:: SELECTED PASSAGE ::
======
Kentucky's 2017 ultrasound law marked the beginning of a wave of anti-abortion legislation that began after Republicans seized control of the state House of Representatives. During this year's legislative session, four major bills were passed to try to restrict or eliminate abortion in Kentucky. Some were blocked by the courts.
Monday's decision marked a win on the last day in office for Gov. Matt Bevin, an anti-abortion Republican who aggressively defended the law after it was struck down by U.S. District Judge David Hale the same year it was passed.
The law was "intended to dissuade women from choosing abortion by forcing ultrasound images, detailed descriptions of the fetus and the sounds of the fetal heartbeat on them, against their will, at a time when they are most vulnerable," Hale wrote in a 30-page opinion.
Bevin's general counsel argued that the law was meant to protect women who might regret abortions or might not fully understand the procedure. In legal filings, Hale said EMW offered women the chance to see such images but it wasn't mandated.
======
:: MATERIAL SHOWN ::
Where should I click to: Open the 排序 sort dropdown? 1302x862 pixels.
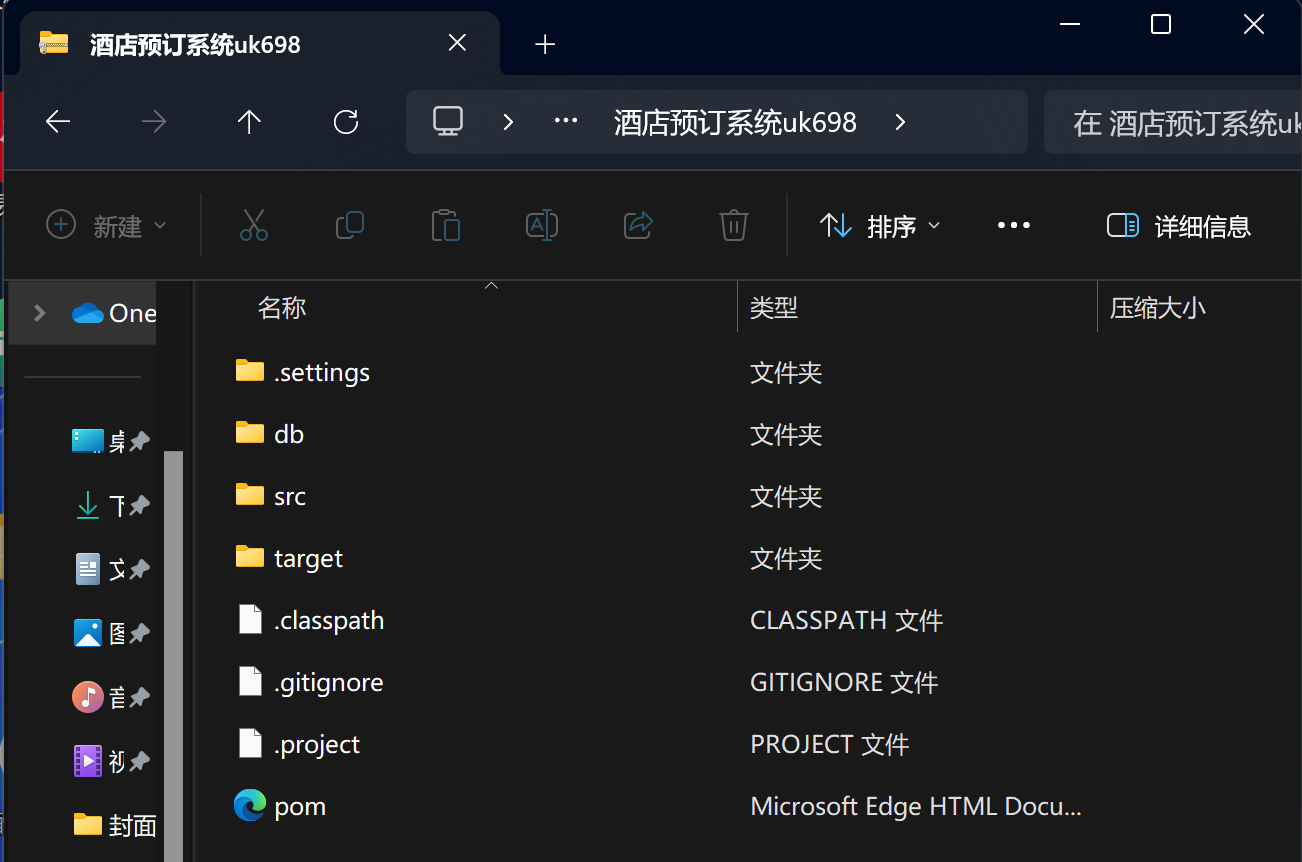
======
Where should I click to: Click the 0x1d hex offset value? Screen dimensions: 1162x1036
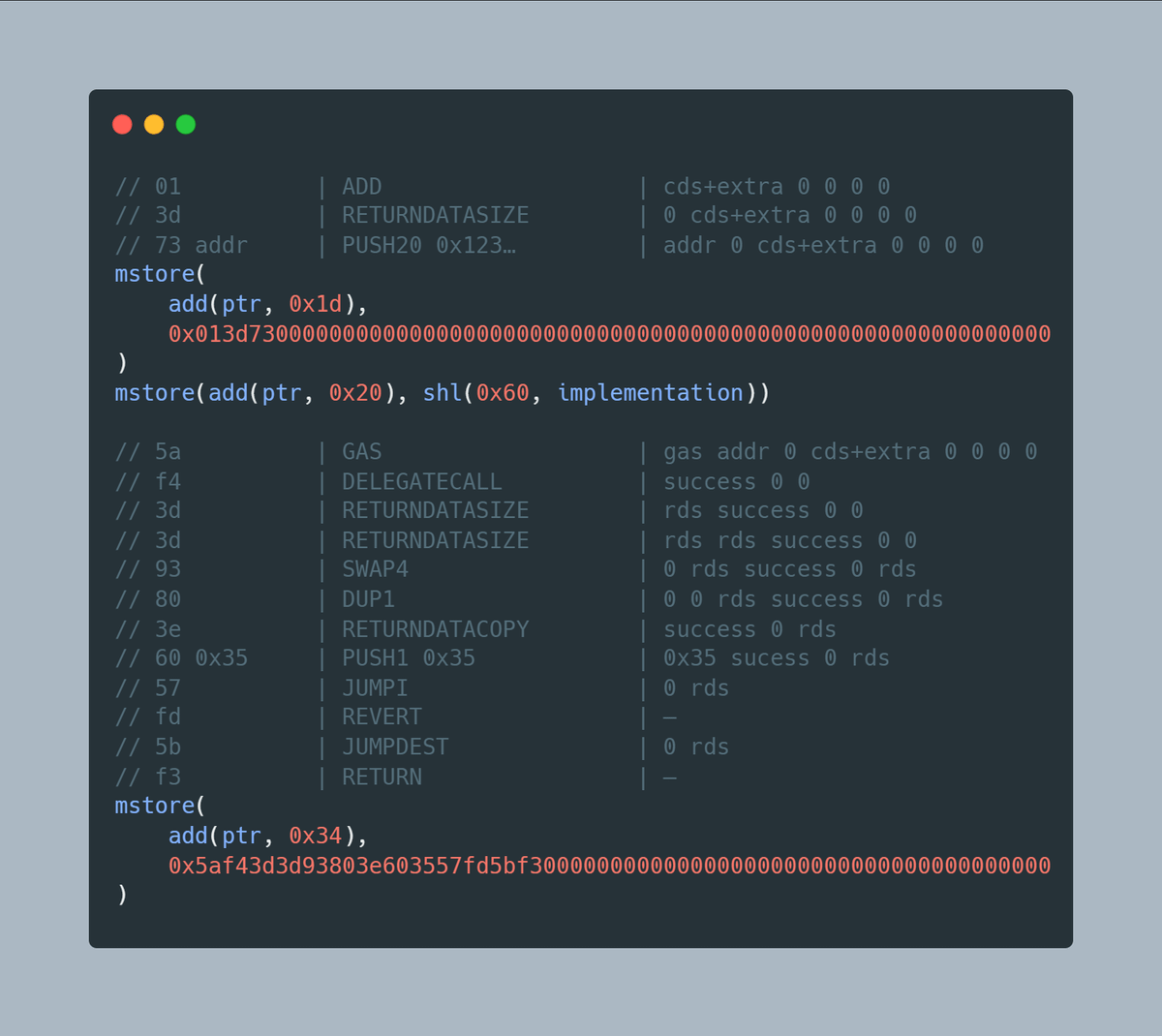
======
Rewrite the part of the ultrasound law passage that opens with the words containing "Monday's decision marked" and closes with "a 30-page opinion.", replacing "aggressively" with "vigorously". The rows above are separate material with no connection to the ultrasound law passage.

Monday's decision marked a win on the last day in office for Gov. Matt Bevin, an anti-abortion Republican who vigorously defended the law after it was struck down by U.S. District Judge David Hale the same year it was passed.
The law was "intended to dissuade women from choosing abortion by forcing ultrasound images, detailed descriptions of the fetus and the sounds of the fetal heartbeat on them, against their will, at a time when they are most vulnerable," Hale wrote in a 30-page opinion.